Cranberry Sauce: While blueberries, Concord grapes and cranberries are native to the lands, there is no mention of them being served on Thanksgiving. The Indigenous People did use cranberries as a food source, but also to dye fabric and as medicine. While the berries could have been served in a bowl, nowadays cranberry sauce requires sugar, which was not readily in supply. If cranberries were at that festival, it was probably as part of pemmican, a dish of crushed berries (in this case cranberries), meat fat, and dried meat (venison, beaver, duck, or even fish).

Beans, pumpkins, squashes, and corn: All of these foods were known and grown by many tribes across the land, and were likely to be on the feast table.

Potatoes and Gravy: Neither white nor sweet potatoes were served on that first Thanksgiving. In 1621, the potato had not yet made its way to the colonies or North American Indigenous Peoples, although it was making the rounds in Europe and moving up from South America. And sweet potatoes had not been introduced into North America yet either. Instead, some speculate turnips or harvested ground-nuts could have been served as a starchy dish.

Stuffing: This was not served, as wheat flour was extremely limited. It is more likely the bread served was cornbread and any wild fowl stuffing would be chestnut-based with onions and herbs found locally.

Cornbread: Likely was eaten, as was other corn-based dishes. Corn was the revered staple of the Indigenous Peoples, and became critical to the Colonialists survival as well.

Sugar + Pies: Likely was not eaten due to the rarity of sugar. Although pumpkins are native to the land, the flour and butter need to make a pie crust were not readily available. In fact, I can find no reference that the Colonialists even had ovens to bake it at this point.

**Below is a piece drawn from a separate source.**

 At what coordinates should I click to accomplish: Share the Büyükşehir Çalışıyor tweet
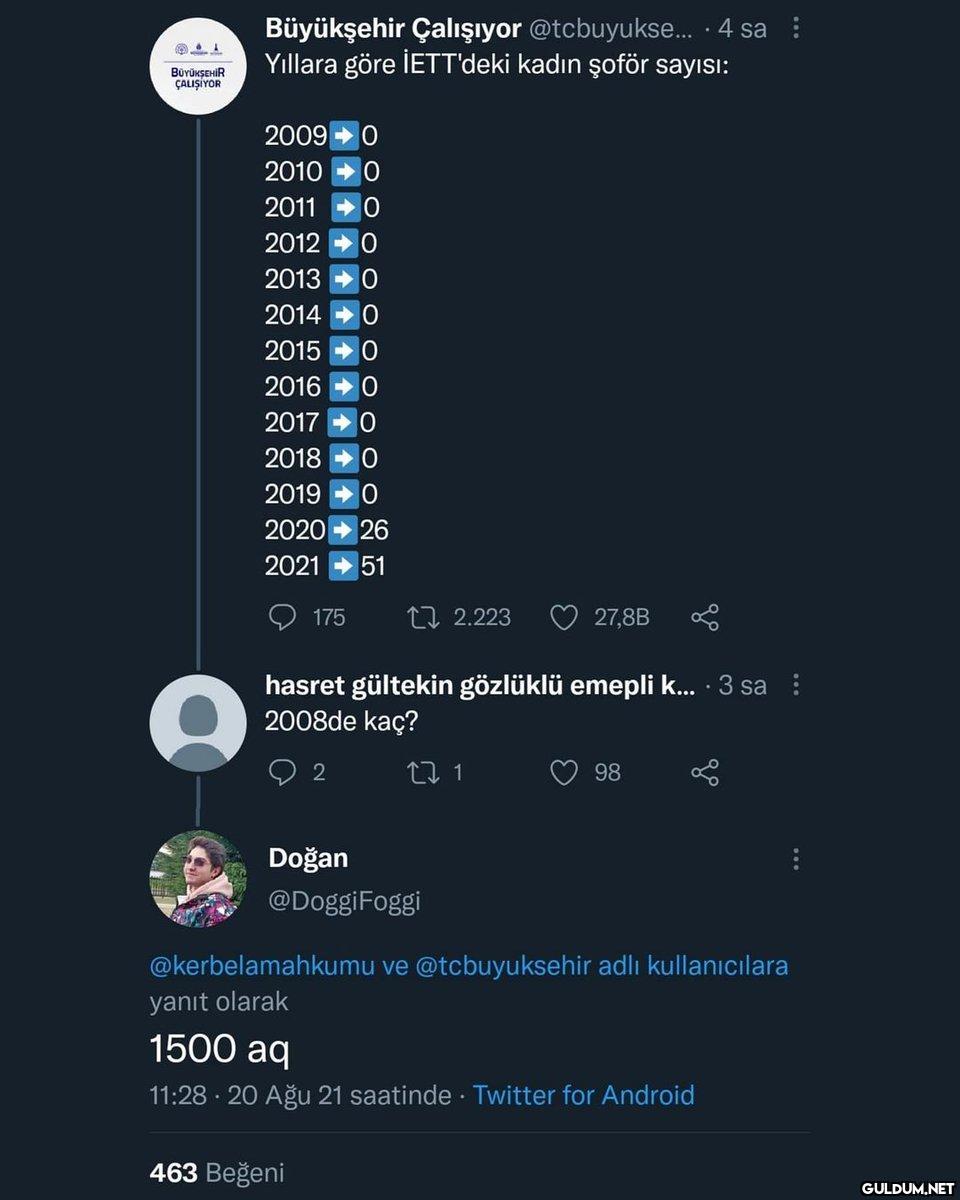pyautogui.click(x=705, y=617)
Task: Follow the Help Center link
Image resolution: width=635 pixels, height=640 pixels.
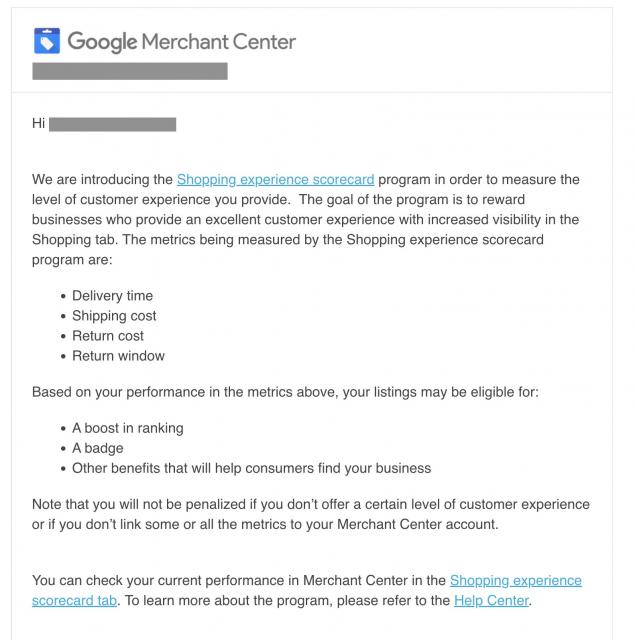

Green bean Casserole: Nope, not likely as the recipe was not created until 1955. I read this casserole was originally marketed as an everyday side dish, but became popular for Thanksgiving dinners in the 1960s after the recipe was printed on Campbell’s Cream of Mushroom Soup.

Nuts + Seeds: They shared walnuts, beachnuts, and chestnuts and also Sunflower seeds and wild rice.

Veggies: This list would be too long, but here are some highlights: onions, parsley, carrots, lettuce, spinach, squash, cabbage, parsnips and peas.

Fruits: Apples, paw paws, chokecherry, American persimmons, fox grapes, black cherry, blueberries, strawberries, elderberries, juneberries, currants and salmonberries.

One thing that was done, and we still do this today, all the food is taken and placed on the table for people to take what they want and enjoy the bountiful food along with the love and gratitude for peace, our family and friends.

Today is not a time of peace. My wish, however, does not change and global peace is still on the list of desires. My list of gratitudes include the health and happiness of my intimate and greater family, and all of those people in the world who are seeking better ways to live on an overused planet, those who find their love disregarding norms and expectations, and those who seek, or not, and find spirit.